In concentrating on the secret services, Mr. Harris interrogated Rudolf Franz Ferdinand Hoess, former commander of the Auschwitz concentration camp.

"Mr. Hoess told me, as unemotionally as if he were talking at the breakfast table, that 2.5 million people were killed at Auschwitz," Mr. Harris said in Nuremberg in 1996, during the 50th anniversary commemoration of the trials.



Mr. Harris moved to St. Louis in 1963 as general solicitor of the former Southwestern Bell Telephone Co. He was active in local charities, endowed programs at Washington University and was active until last year in seminars at the university's law school.

"He was a world figure who has been very generous with his time," said Leila Sadat, director of the university's Whitney R. Harris World Law Institute. "He was a tireless advocate for bringing the rule of law to relations among countries, and of trying to prevent any repetition of the Holocaust."

Sadat said Mr. Harris received a standing ovation after speaking at the law school in April 2009. In February, he gave her taped remarks at his home for an event in Washington.

Mr. Harris' family said he had been ill from cancer for three years and suffered a debilitating fall six months ago.

In an interview in April 2008, Mr. Harris spoke of the institutional evil of the Nazi regime in Germany — and its ageless warning to all people.

"Society lays the groundwork, and we develop in that society," he said. "We become part of that society, we're captivated by it and we might do evil, too. It makes you wonder about where is the future of mankind — is evil going to triumph ultimately, or is good going to triumph?

"You have to find the good instincts that are in all of us."

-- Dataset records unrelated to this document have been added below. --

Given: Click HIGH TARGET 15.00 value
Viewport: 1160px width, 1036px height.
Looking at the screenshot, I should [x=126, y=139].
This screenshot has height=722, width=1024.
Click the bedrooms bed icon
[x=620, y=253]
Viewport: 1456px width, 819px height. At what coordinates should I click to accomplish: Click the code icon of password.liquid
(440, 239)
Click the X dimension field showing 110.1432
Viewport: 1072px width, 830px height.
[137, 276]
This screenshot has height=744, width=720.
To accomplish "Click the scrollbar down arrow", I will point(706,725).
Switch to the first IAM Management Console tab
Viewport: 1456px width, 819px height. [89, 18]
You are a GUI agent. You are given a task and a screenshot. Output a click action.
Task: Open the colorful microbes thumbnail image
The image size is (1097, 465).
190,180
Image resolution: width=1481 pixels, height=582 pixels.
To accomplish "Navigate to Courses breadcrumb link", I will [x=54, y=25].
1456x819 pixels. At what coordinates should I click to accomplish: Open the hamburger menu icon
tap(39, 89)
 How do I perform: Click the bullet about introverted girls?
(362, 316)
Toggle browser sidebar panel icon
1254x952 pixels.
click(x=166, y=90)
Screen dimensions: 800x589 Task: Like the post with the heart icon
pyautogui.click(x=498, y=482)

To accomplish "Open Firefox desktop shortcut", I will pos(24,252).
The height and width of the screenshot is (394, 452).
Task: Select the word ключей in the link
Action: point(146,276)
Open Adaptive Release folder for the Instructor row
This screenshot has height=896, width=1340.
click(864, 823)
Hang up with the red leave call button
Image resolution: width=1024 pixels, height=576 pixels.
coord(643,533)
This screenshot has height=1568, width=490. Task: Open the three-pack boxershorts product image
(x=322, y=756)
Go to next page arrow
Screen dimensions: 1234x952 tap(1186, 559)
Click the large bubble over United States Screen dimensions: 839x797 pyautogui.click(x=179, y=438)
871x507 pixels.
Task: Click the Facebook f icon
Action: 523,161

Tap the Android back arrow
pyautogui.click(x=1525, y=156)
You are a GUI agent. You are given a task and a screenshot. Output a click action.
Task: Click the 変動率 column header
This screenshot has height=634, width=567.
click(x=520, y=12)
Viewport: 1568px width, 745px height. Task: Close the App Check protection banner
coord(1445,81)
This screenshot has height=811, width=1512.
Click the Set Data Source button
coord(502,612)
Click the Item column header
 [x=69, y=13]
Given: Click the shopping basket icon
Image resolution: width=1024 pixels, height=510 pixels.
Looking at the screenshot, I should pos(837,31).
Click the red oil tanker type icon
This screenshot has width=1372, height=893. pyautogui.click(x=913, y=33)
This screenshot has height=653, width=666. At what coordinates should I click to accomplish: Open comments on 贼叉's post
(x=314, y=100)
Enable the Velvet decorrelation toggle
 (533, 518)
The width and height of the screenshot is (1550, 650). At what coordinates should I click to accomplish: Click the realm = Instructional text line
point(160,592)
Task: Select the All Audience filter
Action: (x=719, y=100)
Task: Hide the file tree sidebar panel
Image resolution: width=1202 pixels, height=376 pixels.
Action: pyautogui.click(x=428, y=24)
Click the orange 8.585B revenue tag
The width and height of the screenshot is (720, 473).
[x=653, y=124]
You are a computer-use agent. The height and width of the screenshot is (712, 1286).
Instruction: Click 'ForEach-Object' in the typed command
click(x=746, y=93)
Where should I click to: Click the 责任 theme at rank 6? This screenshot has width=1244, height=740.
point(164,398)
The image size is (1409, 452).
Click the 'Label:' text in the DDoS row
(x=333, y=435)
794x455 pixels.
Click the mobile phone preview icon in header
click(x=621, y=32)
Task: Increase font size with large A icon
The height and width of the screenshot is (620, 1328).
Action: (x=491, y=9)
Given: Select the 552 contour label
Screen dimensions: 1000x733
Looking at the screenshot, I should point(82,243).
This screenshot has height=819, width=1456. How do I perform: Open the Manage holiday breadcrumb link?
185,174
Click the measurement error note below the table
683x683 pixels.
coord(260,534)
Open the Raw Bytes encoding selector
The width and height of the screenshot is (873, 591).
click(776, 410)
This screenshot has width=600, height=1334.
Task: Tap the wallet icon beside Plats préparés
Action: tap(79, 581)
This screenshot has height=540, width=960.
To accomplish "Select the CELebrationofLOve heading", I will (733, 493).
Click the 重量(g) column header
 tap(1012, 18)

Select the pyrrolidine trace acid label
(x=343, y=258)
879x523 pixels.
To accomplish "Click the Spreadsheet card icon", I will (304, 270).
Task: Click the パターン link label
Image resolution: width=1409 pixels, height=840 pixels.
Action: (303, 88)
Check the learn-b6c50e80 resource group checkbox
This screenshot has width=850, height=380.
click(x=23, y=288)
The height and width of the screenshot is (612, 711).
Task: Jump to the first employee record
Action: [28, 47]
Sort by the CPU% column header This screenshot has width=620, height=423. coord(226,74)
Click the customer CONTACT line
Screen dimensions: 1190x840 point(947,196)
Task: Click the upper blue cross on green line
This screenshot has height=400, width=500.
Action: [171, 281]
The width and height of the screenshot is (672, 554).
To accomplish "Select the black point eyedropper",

Mr. Harris won a conviction of Kaltenbrunner for war crimes and crimes against humanity, including his roles in running the Gestapo, the Nazi concentration camps and the massacre of Jews in the Warsaw ghetto in 1943. Kaltenbrunner was executed by hanging. Mr. Harris' three-day interview of Hoess in April 1946 helped a Polish tribunal convict Hoess and order his execution. Mr. Harris said he and other lawyers and investigators gathered an abundance of evidence from German files.

"We were really surprised at the documentation we were able to come up with," he said. "I went through Gestapo offices and dug through rubbish and found documents ordering the extermination of Jews. We scurried all over Europe getting documentary evidence."

Mr. Harris was born in Seattle, the son of a car dealer, and graduated from the University of Washington. He received his law degree from the University of California at Berkeley. He was a lawyer in the Navy at the rank of captain when he was selected to work with Judge Jackson.

About 200 lawyers took part in the trials. Benjamin Ferencz of New York, who joined the prosecution team in 1946, is its last surviving member.

The special international court tried 22 high-ranking Nazis, convicted 19 and sentenced 12 to death. For his work there, Mr. Harris was decorated with the Legion of Merit.

In 1948, Mr. Harris returned to the U.S. to teach law at Southern Methodist University and spent part of the next six years writing a book, "Tyranny on Trial: The Evidence at Nuremberg."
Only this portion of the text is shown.